Question

If $2^{|\ln x-2|}=\frac{4}{2^{|\ln x|}}$, then complete set of values of x is

• A. [1, e]
• B. $[1, e^2]$
• C. $[e^2, \infty)$
• D. $(0, 1] \cup [e^2, \infty)$

Answer 1

Answer: (B)

$[1, e^2]$

Answer 2

The given equation is $2^{|\ln x-2|}=\frac{4}{2^{|\ln x|}}$.

The domain of the equation requires $x > 0$ for $\ln x$ to be defined.

We can rewrite the equation as: $2^{|\ln x-2|} \cdot 2^{|\ln x|} = 4$

Using the property $a^m \cdot a^n = a^{m+n}$, we have: $2^{|\ln x-2| + |\ln x|} = 4$

Since $4 = 2^2$, we can equate the exponents: $|\ln x-2| + |\ln x| = 2$

Let $y = \ln x$. The equation becomes: $|y-2| + |y| = 2$

This equation involves the sum of two absolute values. We can solve this by considering cases based on the values of $y$ where the expressions inside the absolute values change sign, i.e., $y=0$ and $y=2$.

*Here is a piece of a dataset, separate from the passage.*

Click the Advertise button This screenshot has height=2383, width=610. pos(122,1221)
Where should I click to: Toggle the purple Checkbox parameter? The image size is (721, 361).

Case 1: $y < 0$ In this case, $y-2 < 0$ and $y < 0$. So, $|y-2| = -(y-2) = 2-y$ and $|y| = -y$. The equation becomes $(2-y) + (-y) = 2$, which simplifies to $2 - 2y = 2$. Subtracting 2 from both sides gives $-2y = 0$, so $y = 0$. This solution $y=0$ contradicts the condition $y < 0$. Thus, there are no solutions in this case.

Case 2: $0 \le y < 2$ In this case, $y-2 < 0$ and $y \ge 0$. So, $|y-2| = -(y-2) = 2-y$ and $|y| = y$. The equation becomes $(2-y) + y = 2$, which simplifies to $2 = 2$. This is an identity, which means that the equation is true for all values of $y$ in the interval $[0, 2)$.

Case 3: $y \ge 2$ In this case, $y-2 \ge 0$ and $y \ge 0$. So, $|y-2| = y-2$ and $|y| = y$. The equation becomes $(y-2) + y = 2$, which simplifies to $2y - 2 = 2$. Adding 2 to both sides gives $2y = 4$, so $y = 2$. This solution $y=2$ satisfies the condition $y \ge 2$. Thus, $y=2$ is a solution.

Combining the solutions from all cases, the values of $y$ that satisfy $|y-2| + |y| = 2$ are all $y$ such that $0 \le y < 2$ or $y=2$. This is the interval $[0, 2]$. So, $0 \le y \le 2$.

Alternatively, we can interpret $|y-2| + |y|$ geometrically as the sum of the distances from $y$ to 2 and from $y$ to 0 on the number line. The equation $|y-2| + |y| = 2$ means that the sum of the distances from $y$ to 0 and 2 is equal to the distance between 0 and 2 (which is $|2-0|=2$). This is true if and only if $y$ lies on the line segment between 0 and 2, inclusive. Thus, $0 \le y \le 2$.

Now we substitute back $y = \ln x$: $0 \le \ln x \le 2$

To solve for $x$, we exponentiate the inequality using base $e$. Since $e > 1$, the exponential function $e^u$ is increasing, so the inequality signs are preserved: $e^0 \le e^{\ln x} \le e^2$ $1 \le x \le e^2$

We must also consider the domain of the original equation, which is $x > 0$. The interval $[1, e^2]$ is a subset of $(0, \infty)$, so all values in this interval are valid solutions.

The complete set of values of $x$ is $[1, e^2]$.